**Task to complete**. Would you please set down the data again exactly as given, excluding the pictures?

Listed records Block Start

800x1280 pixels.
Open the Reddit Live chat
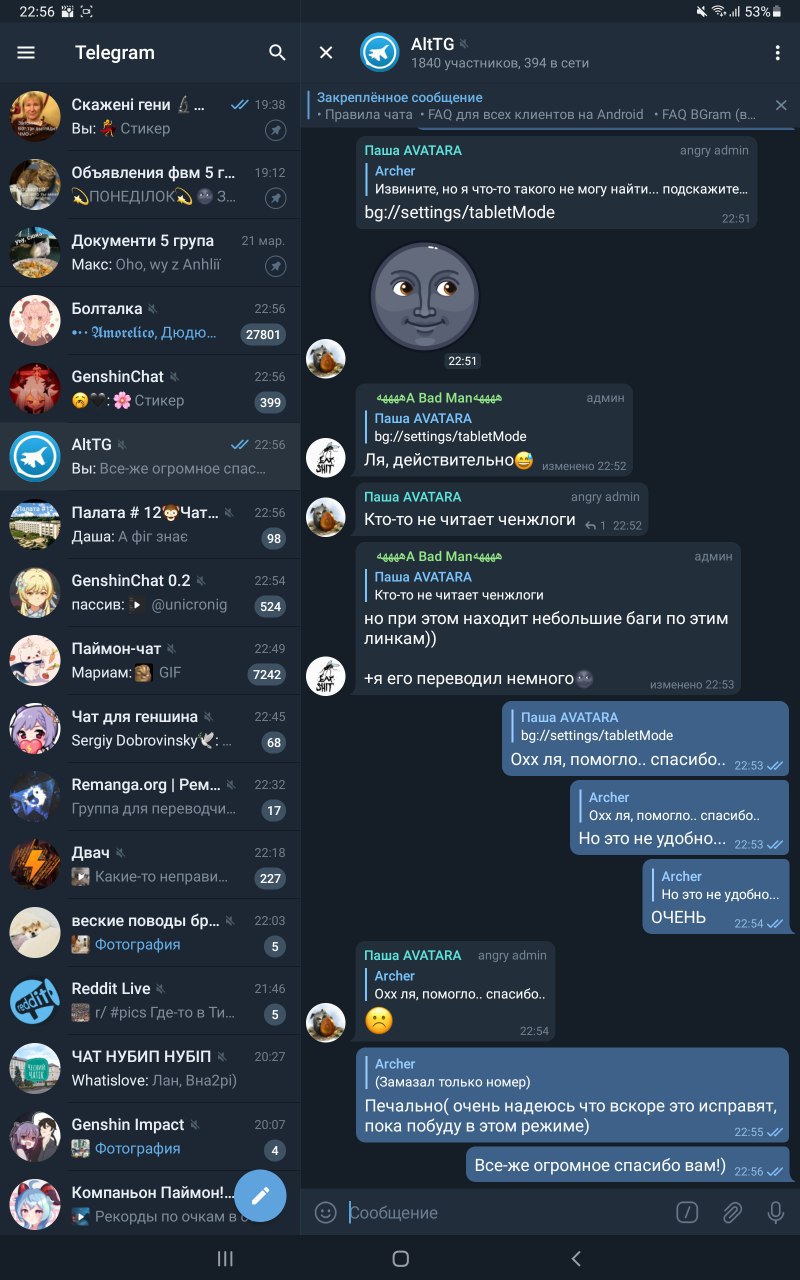pos(150,1001)
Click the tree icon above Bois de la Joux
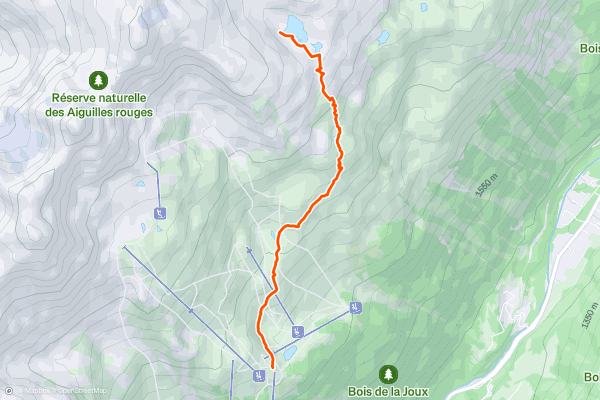 pyautogui.click(x=388, y=374)
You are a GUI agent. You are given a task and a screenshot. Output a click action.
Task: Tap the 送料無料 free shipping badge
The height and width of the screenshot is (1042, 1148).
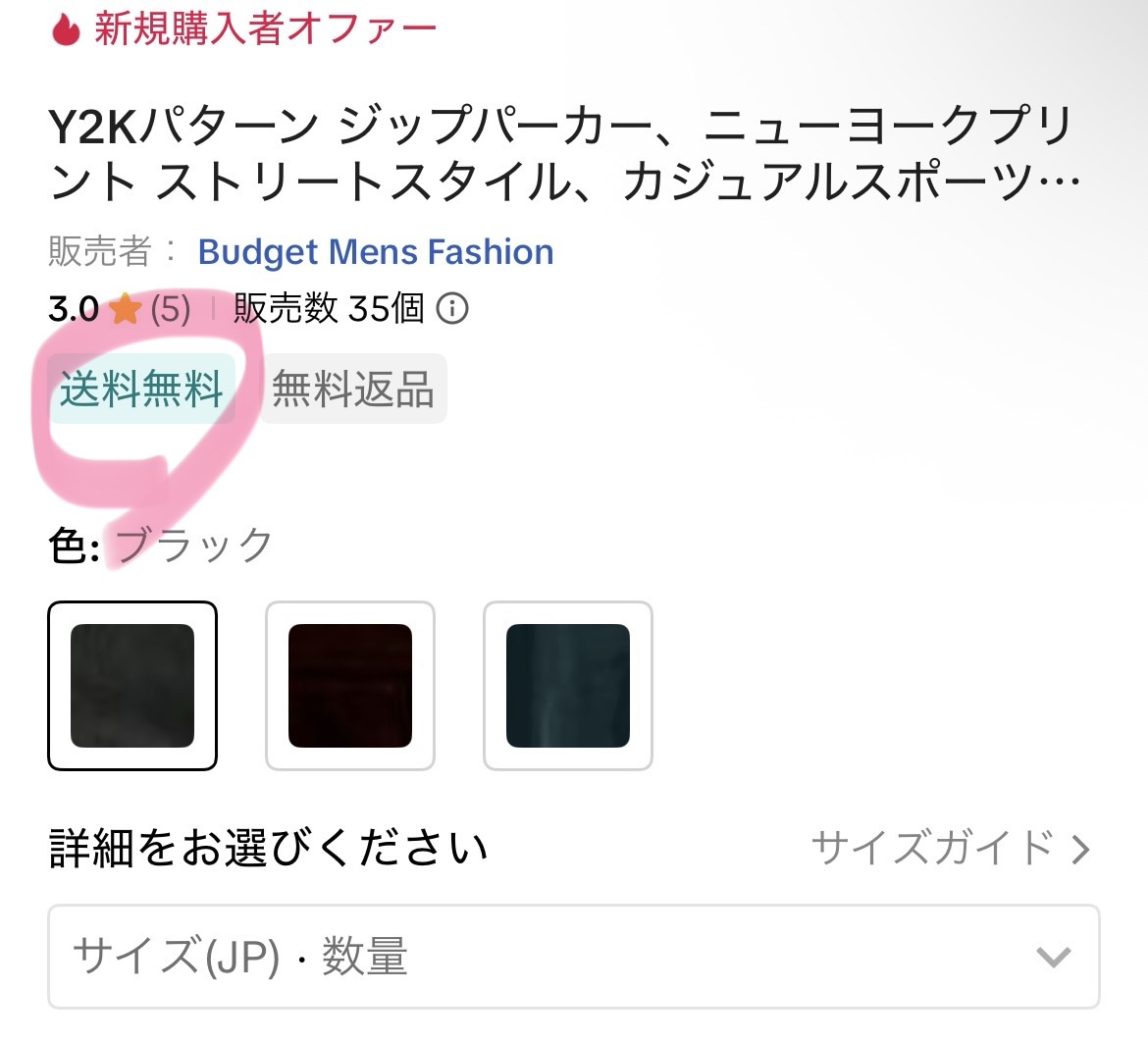(141, 389)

Listed records Block End

**Response for this exercise**.
800x1280 pixels.
Open the Reddit Live chat
pos(150,1001)
Click the tree icon above Bois de la Joux
 pyautogui.click(x=388, y=374)
You are a GUI agent. You are given a task and a screenshot. Output a click action.
Task: Tap the 送料無料 free shipping badge
The height and width of the screenshot is (1042, 1148).
(141, 389)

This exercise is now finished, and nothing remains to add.